I’ve built a system that uses a LangChain AI agent for analyzing pandas DataFrames. The agent gets comprehensive instructions through pre-prompts, along with conversation history and table metadata. My main issue is with how the agent processes user text input and converts it into proper pandas queries.
The agent works well overall - it answers data questions and generates plotly charts as instructed in the pre-prompt. But sometimes it misinterprets user requests.
When users search for country data, results are unpredictable. Puerto Rico should match code “PRI” but the agent sometimes searches “PR” instead, finding nothing. Mexico works fine when users type “Mexico” or “MEX” since both appear in different DataFrame columns (country name and country code). But if someone writes “MX” for Mexico, the agent occasionally queries with “MX” and returns empty results with no charts or responses.
Capitalization in user questions also causes problems sometimes, though I added instructions in the pre-prompt to handle this.
I’ve provided detailed metadata for all columns across my 3 datasets in the pre-prompt. The agent uses chat history with memory too. I don’t want to hardcode specific cases for every country or user input variation. The AI temperature is set to 0.
Any suggestions for improving consistency?
Dealt with this exact headache on a customer analytics project last year.
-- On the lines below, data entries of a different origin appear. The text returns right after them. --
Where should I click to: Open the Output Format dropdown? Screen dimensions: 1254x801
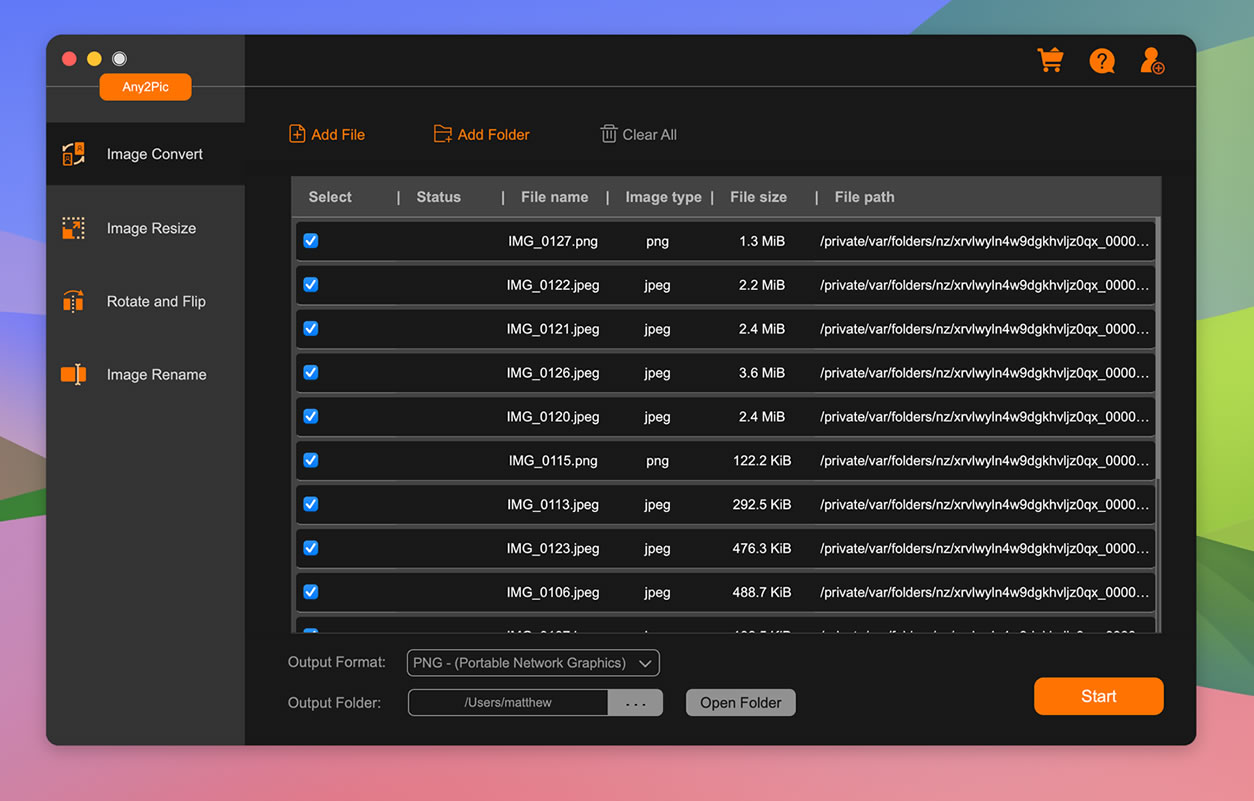click(x=533, y=662)
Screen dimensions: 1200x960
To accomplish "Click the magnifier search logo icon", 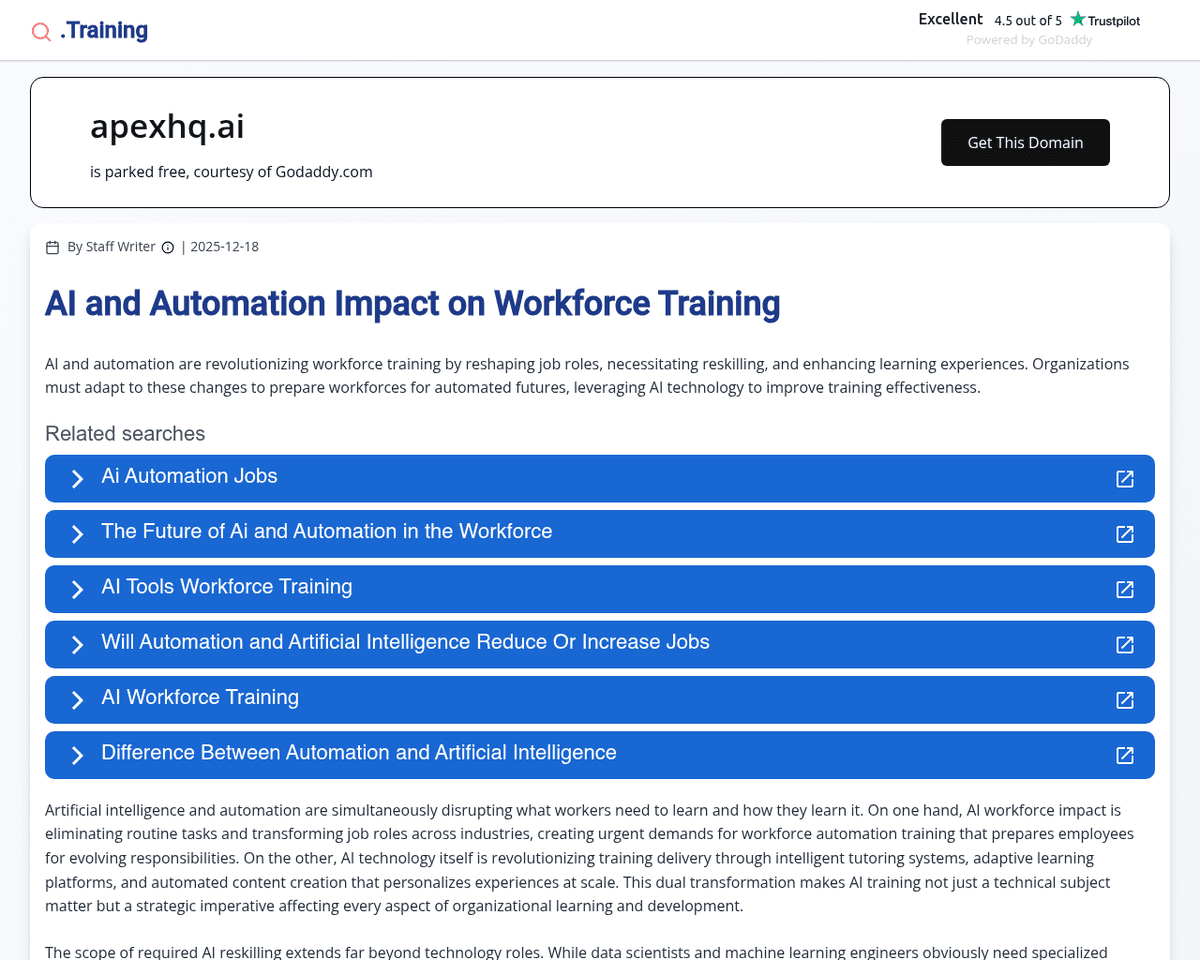I will (x=41, y=32).
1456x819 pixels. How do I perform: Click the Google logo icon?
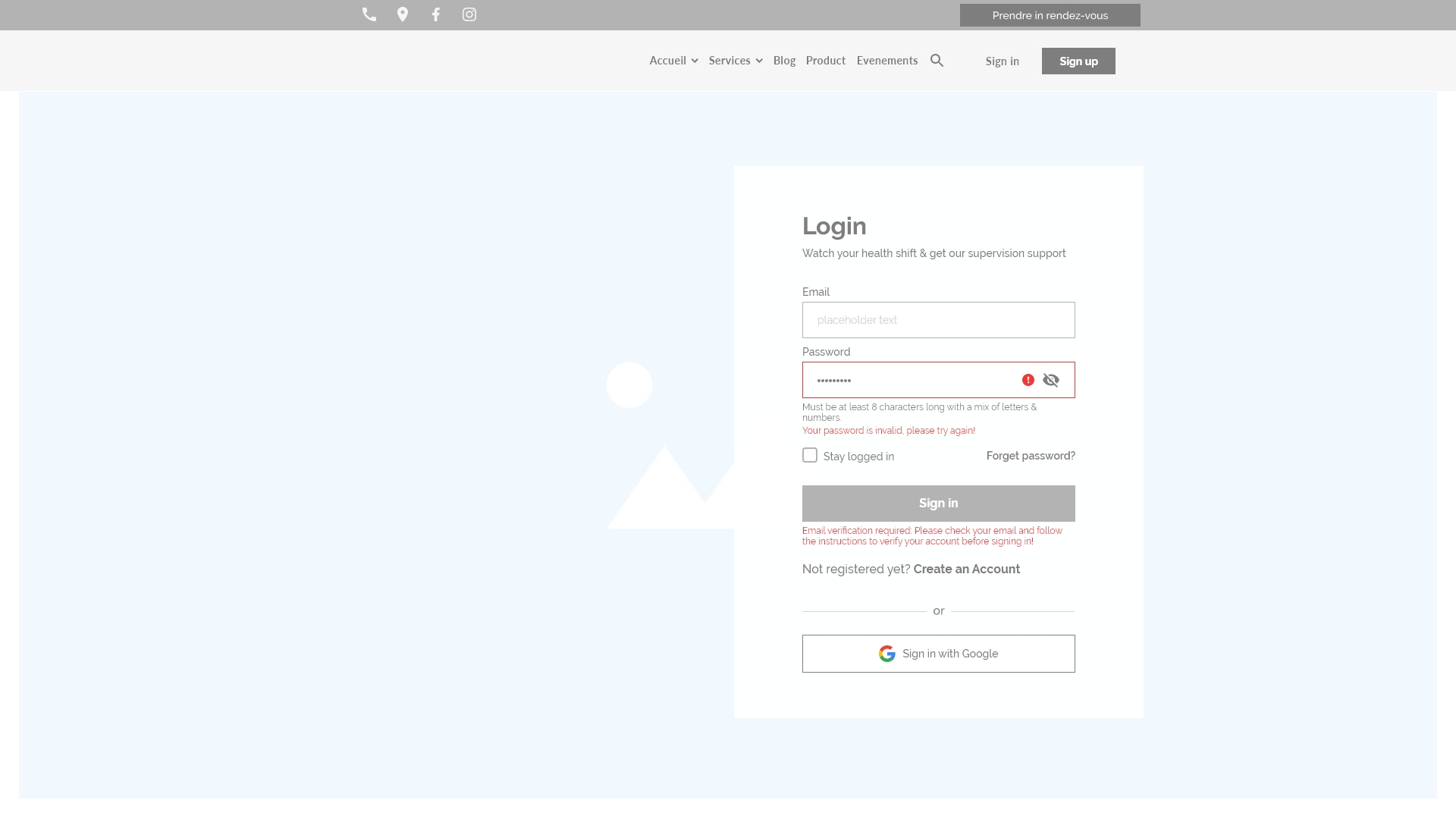click(x=887, y=654)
Your agent is basically guessing at mappings instead of doing proper lookups.
What worked for me was creating a preprocessing step before the agent even sees the query. I built a simple mapping dictionary that captures all the variations - like “PR”, “PRI”, “Puerto Rico” all pointing to the canonical form.
But here’s the key part - I didn’t hardcode everything. Instead, I used fuzzy string matching with the fuzzywuzzy library to catch variations automatically. Set the threshold around 80-85% similarity.
For your country codes specifically, grab a standard ISO country code dataset and merge it with your existing data. Then your preprocessing can normalize any country input before it hits the agent.
The capitalization thing is easy - just add .lower() or .upper() to your preprocessing pipeline consistently.
One more trick - add a validation step after query generation but before execution. If the pandas query returns empty results, have the agent try fuzzy matching against actual column values before giving up.
This approach kept my agent flexible while fixing the random failure cases. The preprocessing overhead is minimal and saves you from chasing edge cases forever.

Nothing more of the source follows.